With a minimum of six boxing events scheduled for this year, Vikram and his company Cartel International Promotions have got the ball rolling. The region lacks the proper commissions to oversee pro boxing, but his hope is that the growth of the sport and his events promoting it will be enough to make positive developments.
“I hosted the first event in Malaysia in 40 years on 16 April 2016," he explained. "There are also a lot of boxing gyms in Singapore that promote boxing as well as a few promoters that are serious about making it a household sport again.
“The population speaks for itself. Unfortunately the professional set-up has not been developed. Malaysia and Singapore don’t have a boxing commission to oversee the proper implementation of pro boxing events and the welfare of pro boxers. The rest of the region has pro boxing politicised, but there are new emerging promoters who are eager to put Malaysia and Singapore on the world map through boxing. In my promotions I am trying to attract bigger names to this region.”

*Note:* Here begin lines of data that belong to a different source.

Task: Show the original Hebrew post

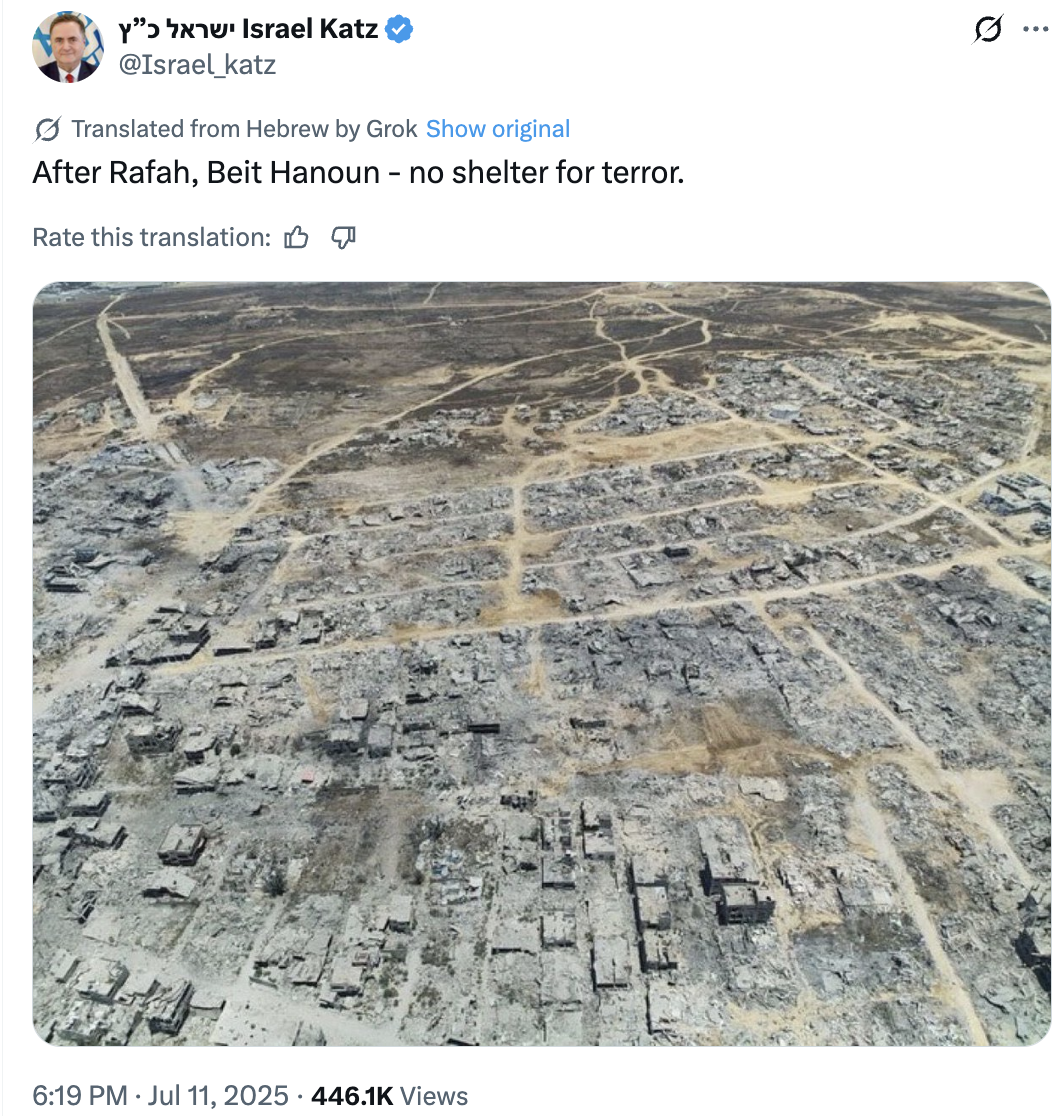Action: click(497, 129)
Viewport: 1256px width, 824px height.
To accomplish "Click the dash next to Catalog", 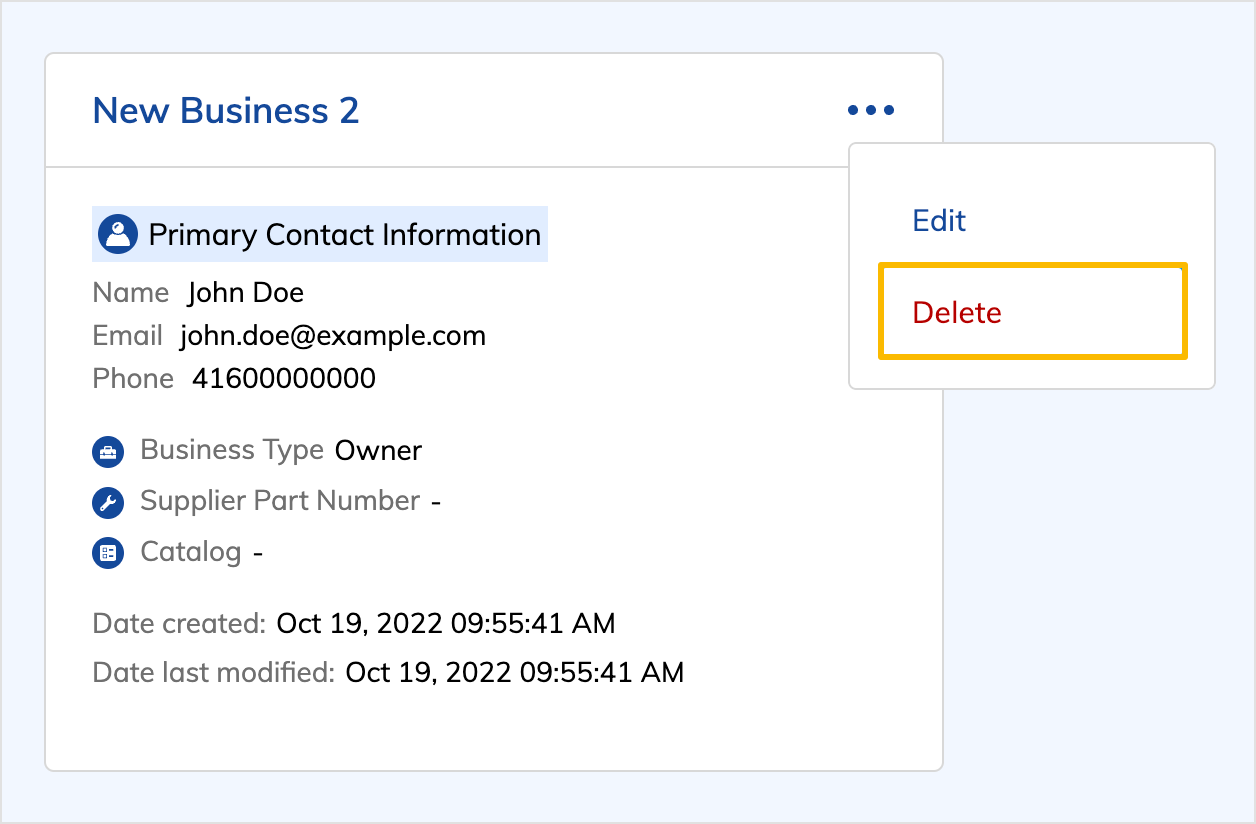I will 257,551.
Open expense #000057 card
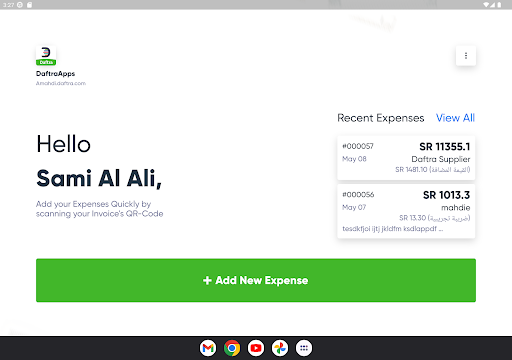512x360 pixels. click(406, 158)
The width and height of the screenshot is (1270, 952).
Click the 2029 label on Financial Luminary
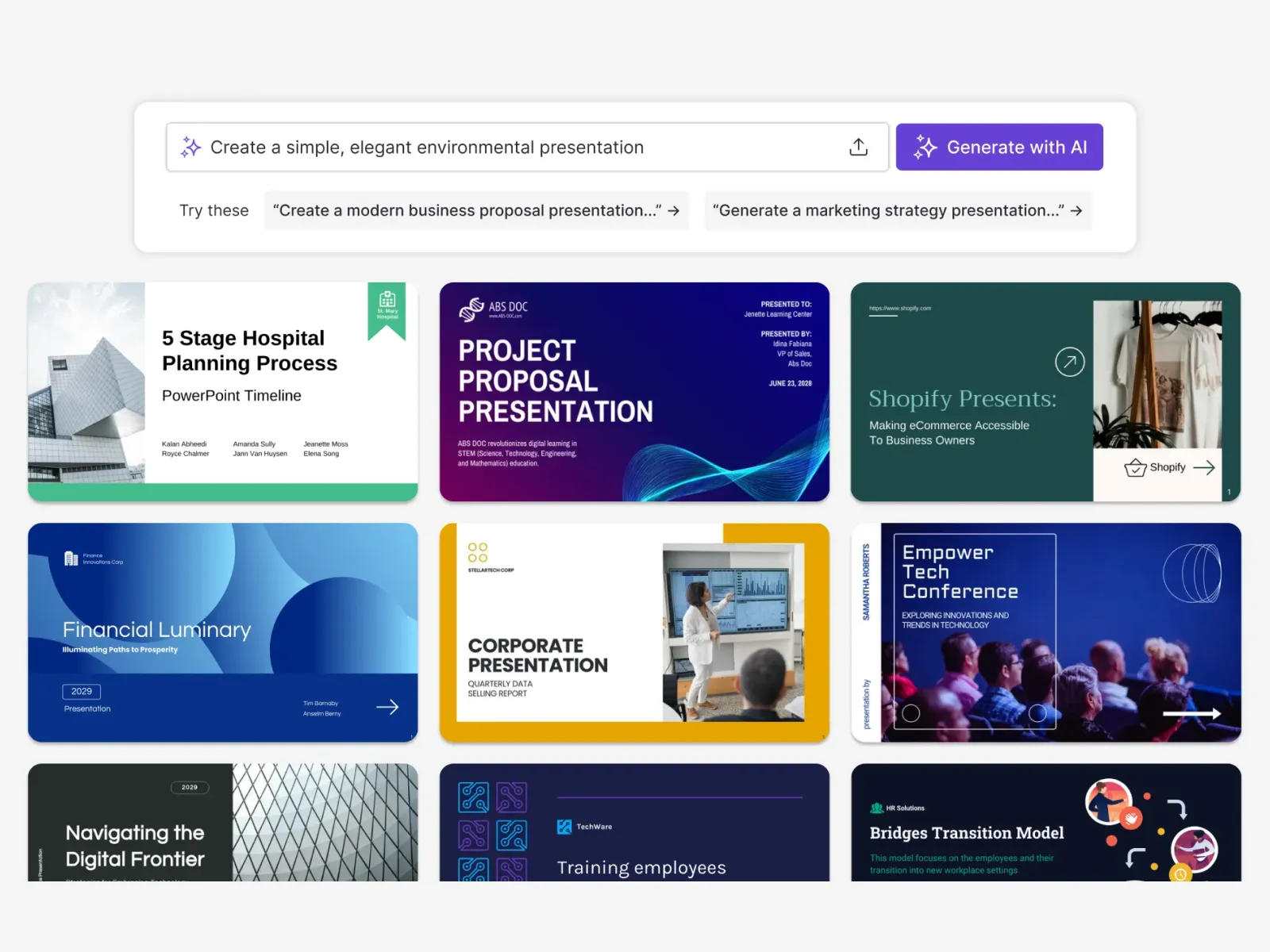pos(82,691)
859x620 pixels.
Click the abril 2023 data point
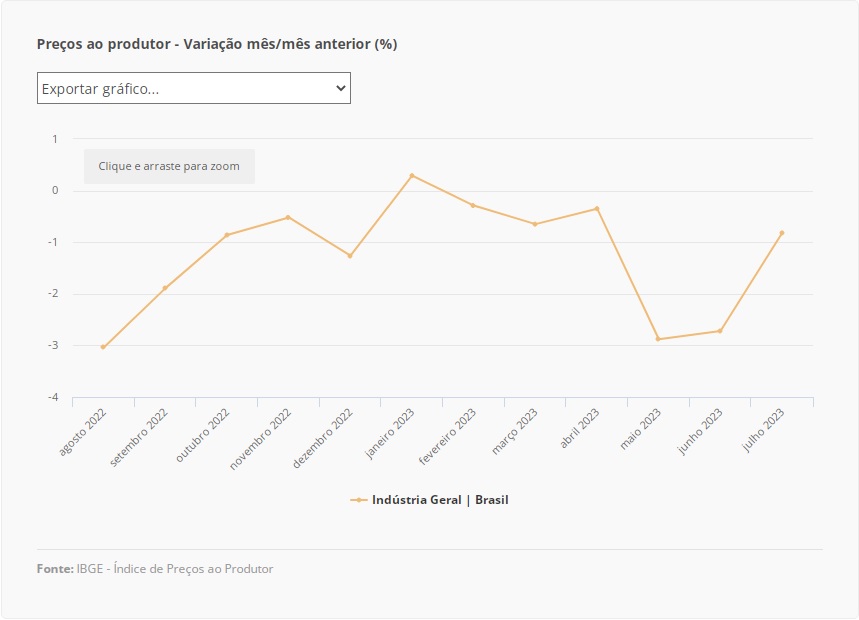click(x=597, y=208)
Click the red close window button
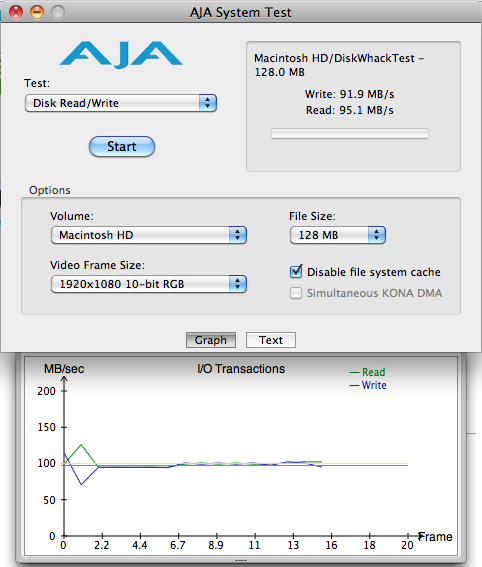Image resolution: width=482 pixels, height=567 pixels. 16,12
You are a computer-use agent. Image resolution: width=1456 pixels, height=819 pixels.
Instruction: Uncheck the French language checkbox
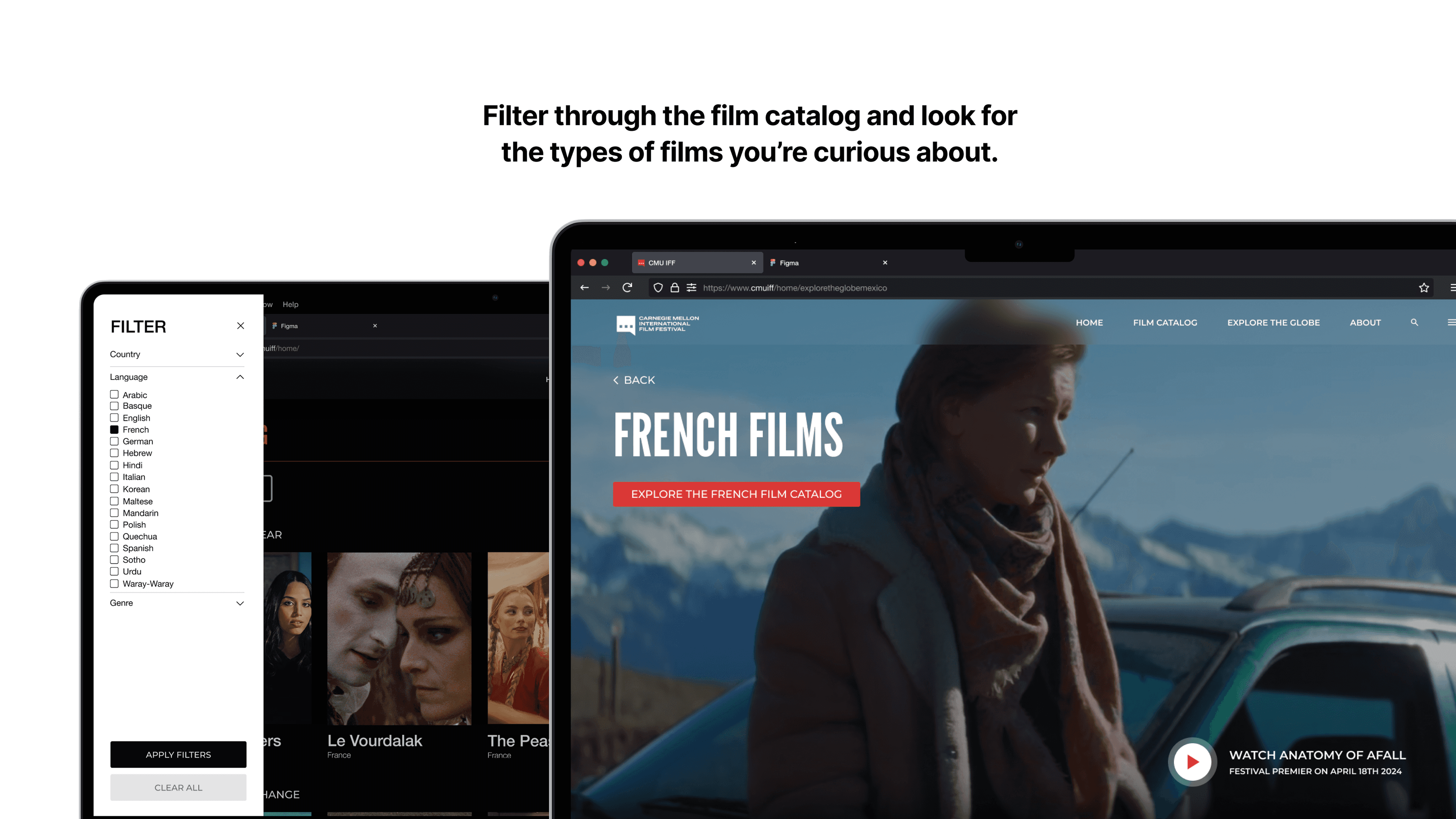tap(114, 429)
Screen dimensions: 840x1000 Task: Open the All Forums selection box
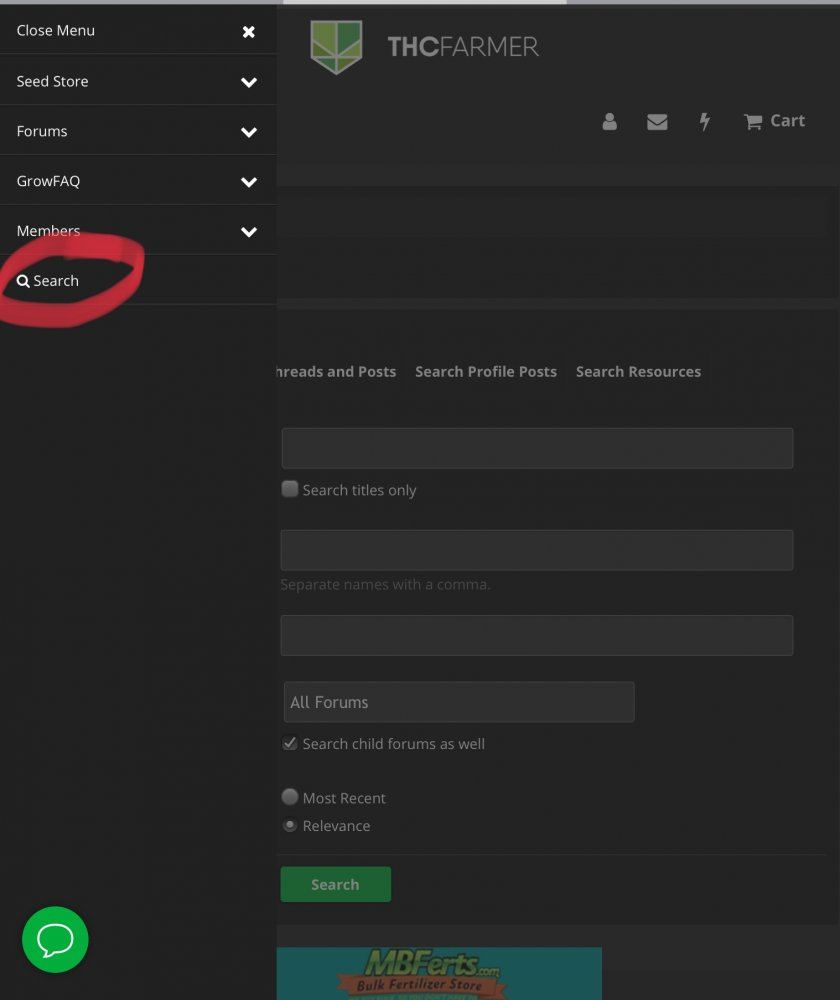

Looking ahead, if Qudratillo gets by Viktor Plotnykov on 10 February, he’s tentatively scheduled to contest the WBC Silver welterweight title against Charles Manyuchi on 25 March, also in Singapore. A win over the Zimbabwean would catapult the Uzbek up the WBC rankings, where Manyuchi is currently highly ranked at #4.
At 23 and 24 respectively, Qudratillo and Azizbek are poised for a promising future and so is Vikram and the rest of the boxing community in Singapore and Malaysia if things go according to plan.